**Collection entries:**
=-=-=-=-=

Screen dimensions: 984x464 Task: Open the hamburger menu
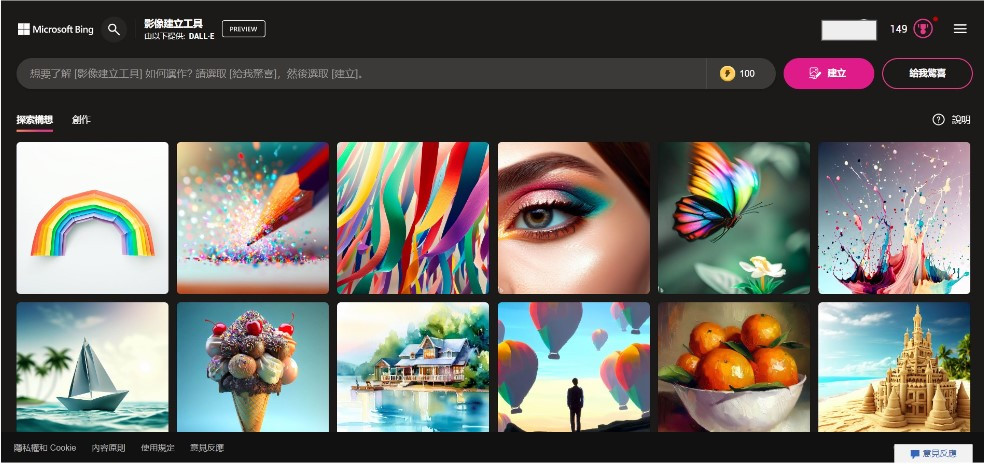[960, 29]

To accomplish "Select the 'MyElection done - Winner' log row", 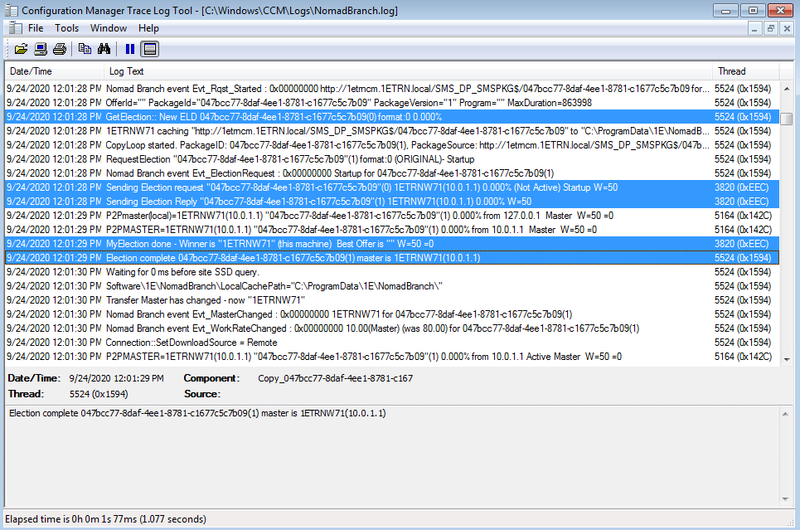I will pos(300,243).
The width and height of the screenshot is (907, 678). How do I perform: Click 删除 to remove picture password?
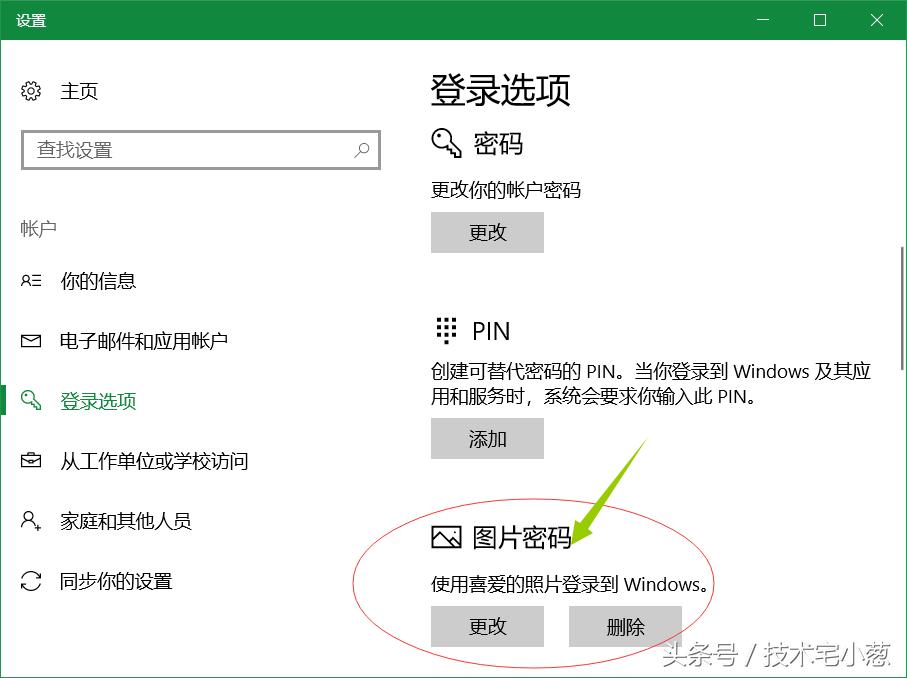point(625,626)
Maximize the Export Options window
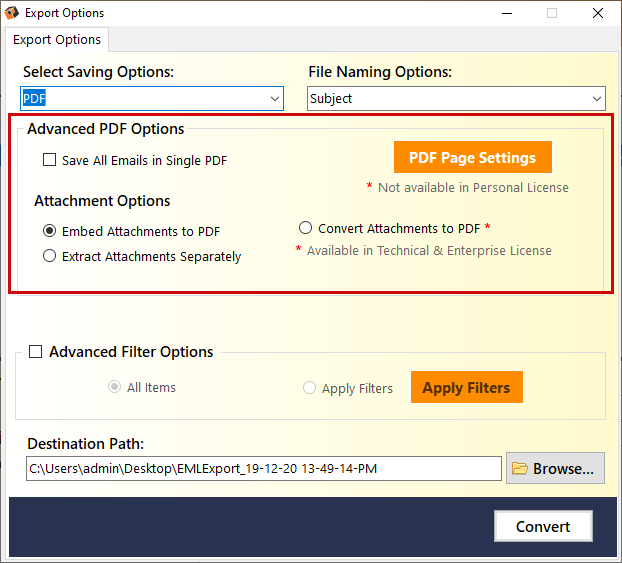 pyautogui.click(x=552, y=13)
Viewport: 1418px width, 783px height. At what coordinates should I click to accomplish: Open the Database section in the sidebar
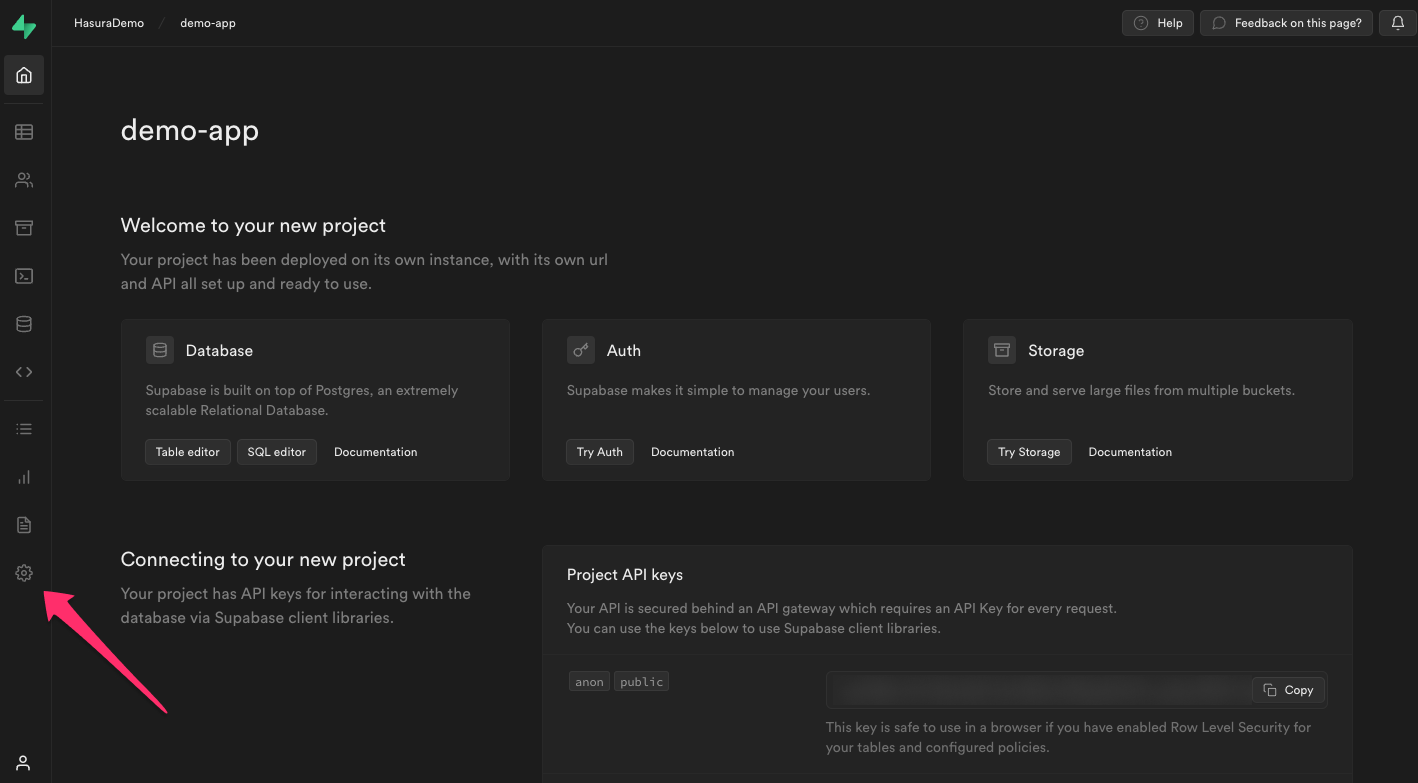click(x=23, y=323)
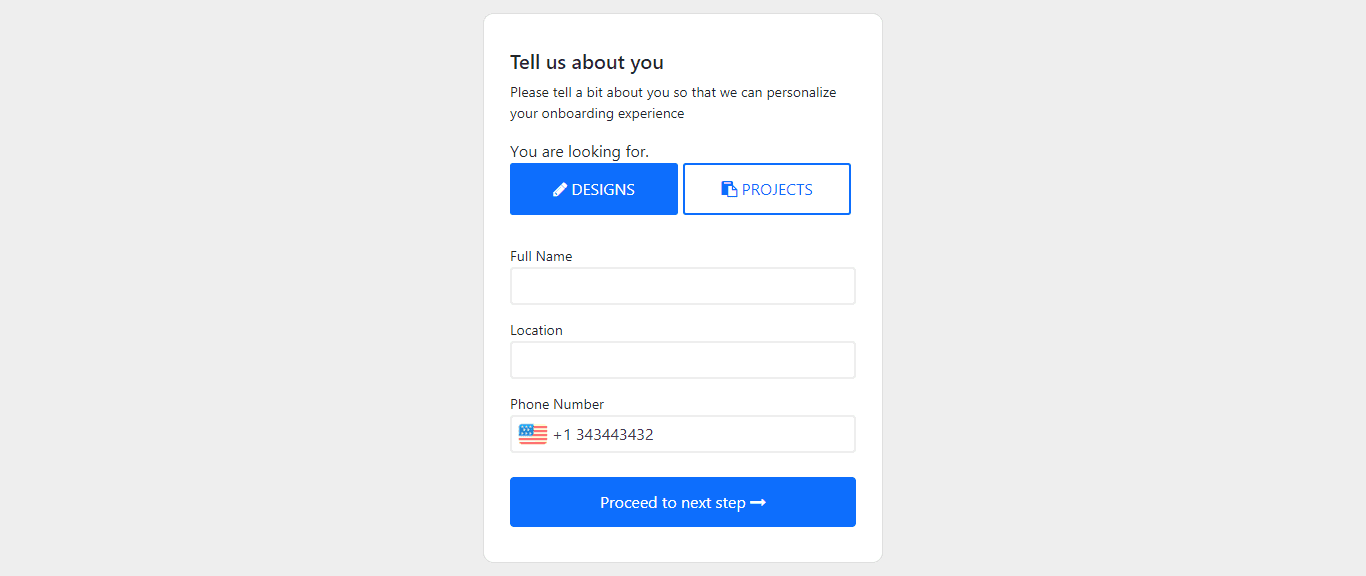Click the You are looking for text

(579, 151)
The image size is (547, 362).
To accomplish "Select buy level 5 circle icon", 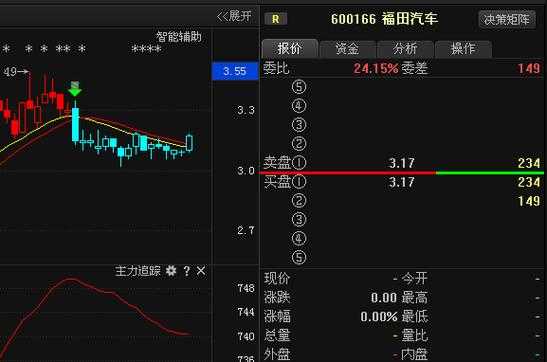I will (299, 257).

=-=-=-=-=

**TASK BRIEF:** Write back the stretch of lines above that begins with the line holding "Maximize the Export Options window" and ends with the line holding "The image size is (547, 362).", both included, exactly as written. Pictures stay out.

**ANSWER TO THIS EXERCISE:**
Maximize the Export Options window
 pyautogui.click(x=552, y=13)
Viewport: 1418px width, 783px height. At what coordinates should I click to accomplish: Open the Database section in the sidebar
click(x=23, y=323)
Click the You are looking for text

(579, 151)
The image size is (547, 362).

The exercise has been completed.